__Work request__.
The response must consist of each line in the listing that has the word "screenshot" in it.

__Input for this task__.
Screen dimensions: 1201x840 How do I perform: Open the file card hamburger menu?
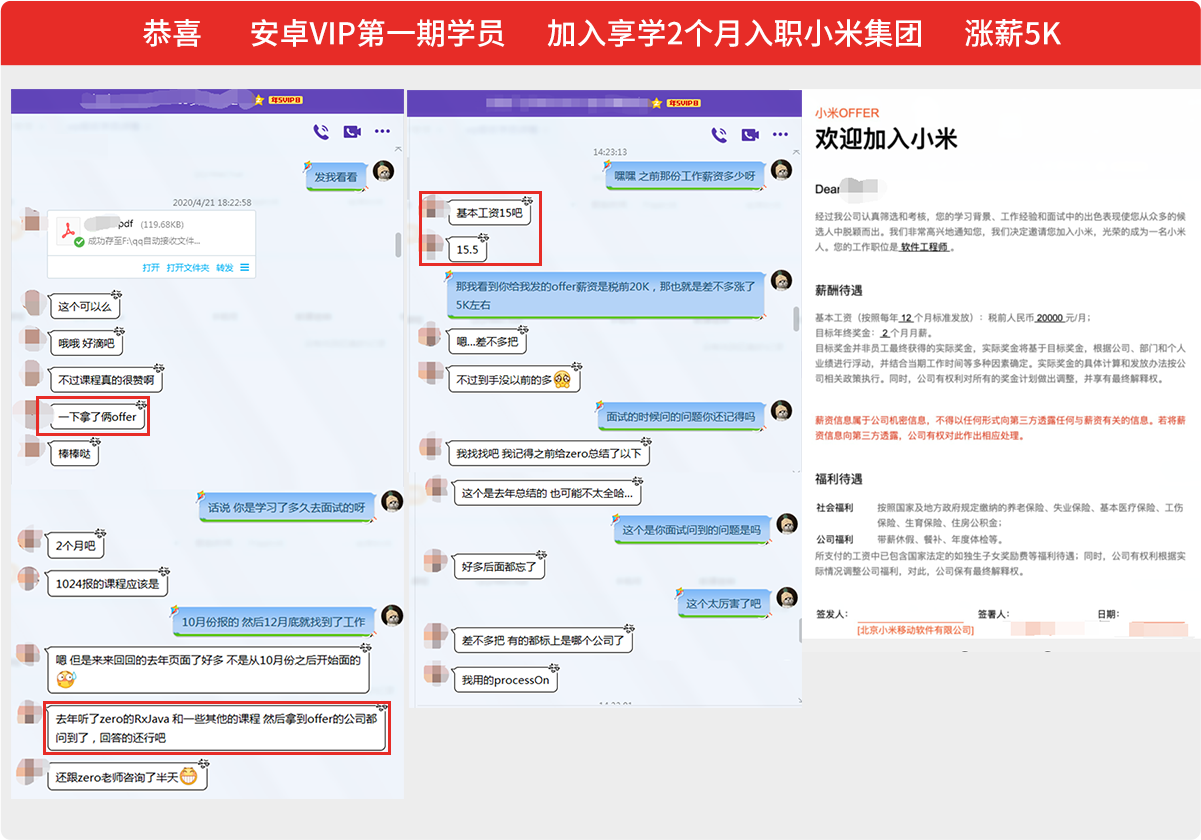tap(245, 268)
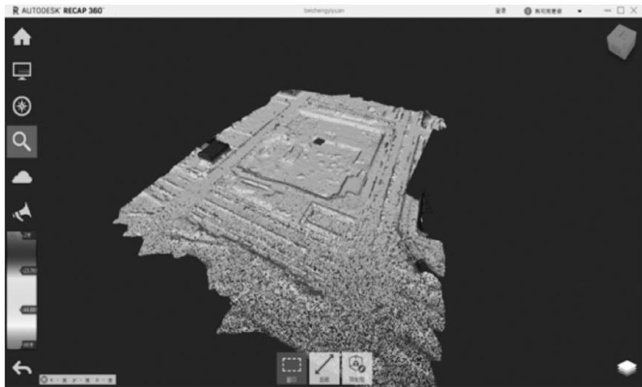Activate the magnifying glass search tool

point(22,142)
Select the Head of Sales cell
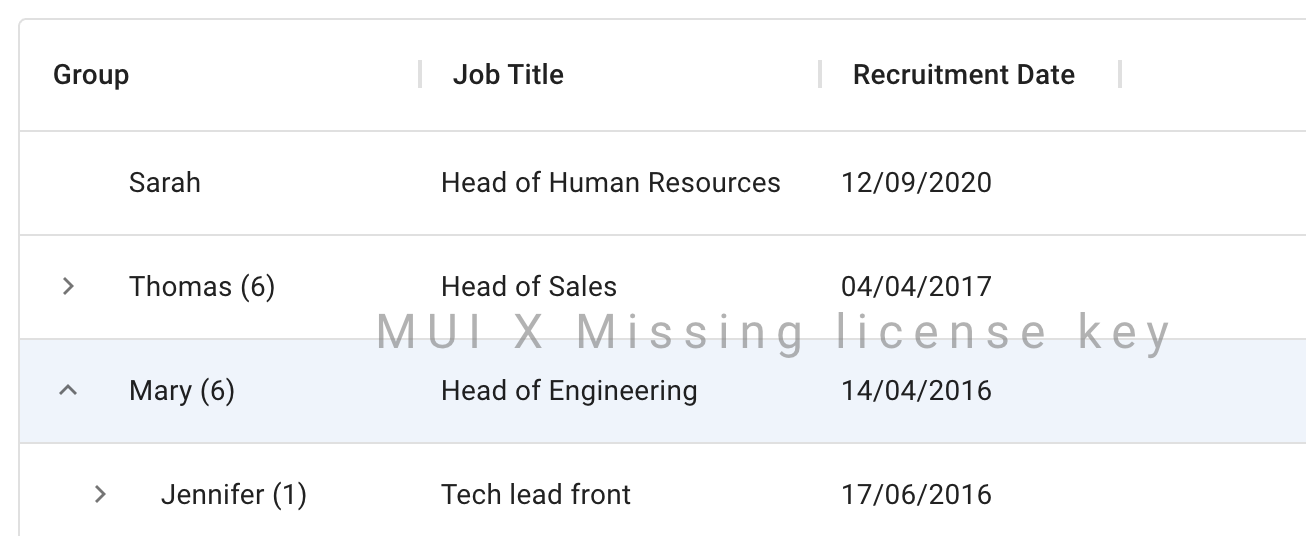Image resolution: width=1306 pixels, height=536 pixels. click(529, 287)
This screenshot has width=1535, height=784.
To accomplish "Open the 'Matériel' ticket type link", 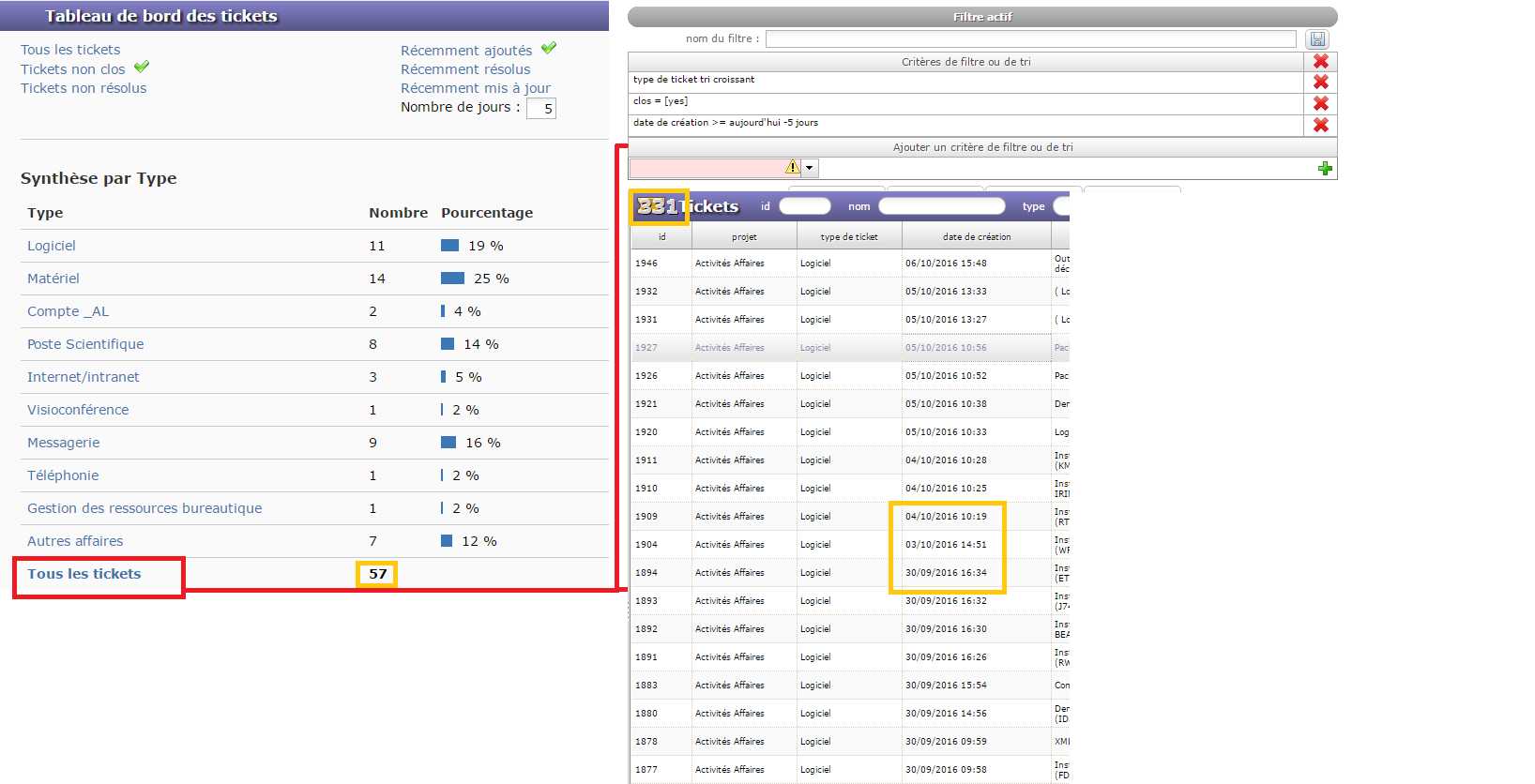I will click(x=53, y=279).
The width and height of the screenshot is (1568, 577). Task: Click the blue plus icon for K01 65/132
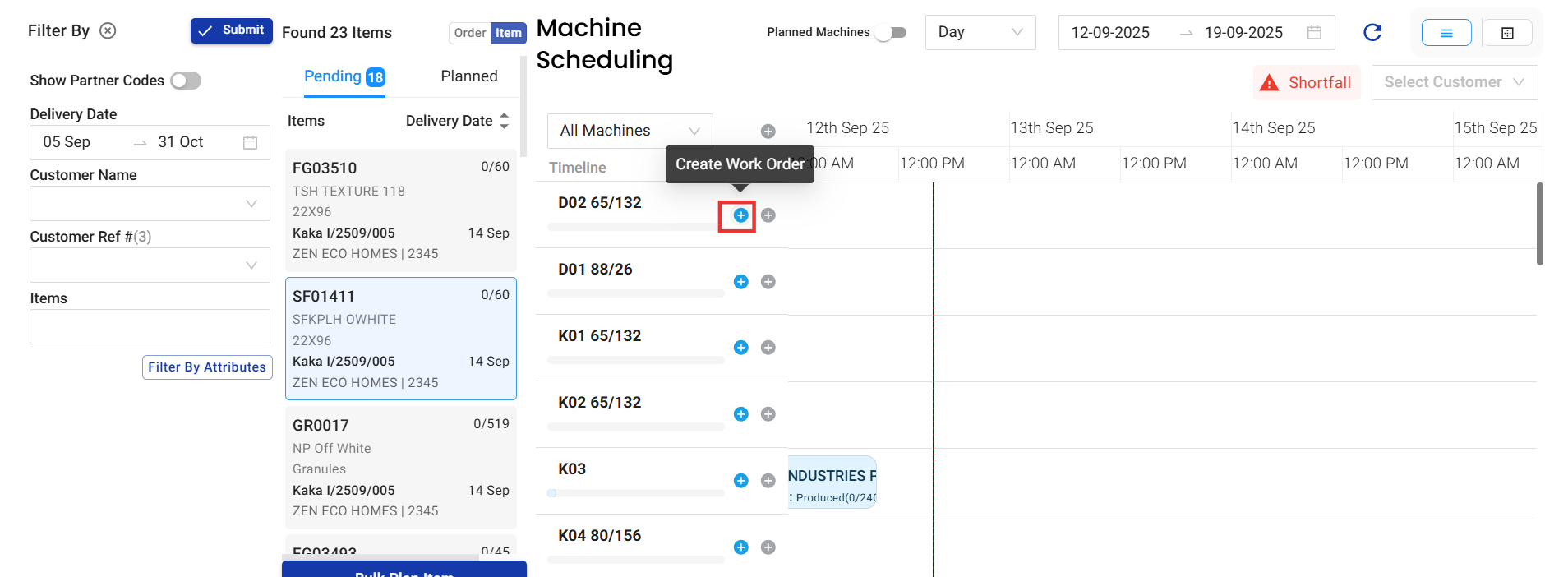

__Reply__.
This screenshot has width=1535, height=784.
The width and height of the screenshot is (1568, 577). Task: Click the blue plus icon for K01 65/132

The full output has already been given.